2 different worlds
You can think that start ups are totally opposite to big corporate companies in many aspects.
In startups environments, you find flexibility, action-oriented mindset with few approvals needed to push new processes in a test mode, while big companies seem to be clogged in long decision-making processes and strong sense of hierarchy, which can make everything very “political”.
Startups have to care about costs all the time because of a relatively restrained budget, where big companies are fine with business class travels and champagne reception for clients (not talking about Christmas parties!).
Startups teams are small and made of young people with not a lot of years of experience but full of energy, passion and ability to make it happen, where corporates have a large number of employees, a strict hierarchic structure and people with years and years of experience in top management.
Startups are all about experimenting straight away, iterating if needed and scaling fast once the right model is found. Corporates are taking more time in any decision-taking and have a whole set of processes around it.
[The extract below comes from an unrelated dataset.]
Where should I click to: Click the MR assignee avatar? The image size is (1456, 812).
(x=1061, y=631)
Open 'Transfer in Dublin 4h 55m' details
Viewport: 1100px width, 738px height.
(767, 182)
Seen this way, startups seem like the perfect environment to work. And yet — corporates also have many advantages.
They offer a more secure and stable contract, for those who do not want to risk seeing their job gone from one day to another. It is a reality in the world of startups that such a scenario could happen at any time, despite the big rounds of money raised.
You can be sure to find experienced people you will learn from in big corporates, while in startups you might end up working with a bunch of young interns and graduates and you’re all learning everything on the job.
Corporates have an established brand and credibility which makes clients acquisition easier, while startups have to build this from scratch.
All the above proves one thing: both startups and corporates have assets and weaknesses, and both worlds can definitely learn from each other.
The question is: how to make this happen?
How to make startups and corporates collaborate?
Because startups and corporates are such different environments, the communication and understanding is hard to establish.
I was myself part of a project of startup to be launched within a big company.
We built an awesome business plan to convince them to give it a go, but it was very obvious they were not ready to accept the inherent risks of a startup, ie that despite the market research and all the homework, there is always a likelihood it will just not work. It’s all about the ability and strength of the team to figure out if any iteration is needed and perfectly execute.
A couple of things can help out counteracting this kind of misunderstanding between the corporate and startup world, if you are a startup working or willing to work with a big corporate company:
- Communicate, communicate, communicate: it is very important to set up some clear communication channels. Typically, corporates can be reassured by things like weekly KPIs reports. Kick off your collaboration by sitting together and deciding on a couple of key metrics you want to reach by next months / in 6 months etc and prepare a nice report you can send them every week with qualitative comments so they can easily have a grasp of what is going on. This is what I set up for the main clients I am working with atStuart such as Just Eat, Sainsbury’s, Burger King. These are big companies partnering with a startup, Stuart, and it is working well for both parties!
- Be proactive: Try to guess the big company’s concerns/needs to always push some new things that could be valuable to them: reports, process, etc
- Bring up the big picture view to the table: investment plans, unit economics, some P&L elements that can show that you will be around for a long time — not all startups are bound to disappear!
- Last but not least: be proud of being a startup! It can be intimidating to be a startup sitting at the same table of corporate people with years and years of experience in their industry. And yet -never forget that both parts have learnings and best practices to bring to each other. You will teach the corporate about building an innovative product in limited time and with limited budget, they will make you benefit from their expertise, money and network.
At the end, it is all about “selling” and then “account managing” to the big company, with extra care to bridge the cultural gap and not make it a blocker to any collaboration. Once the relationship is established, you will be able to learn a lot from each other and go big… together!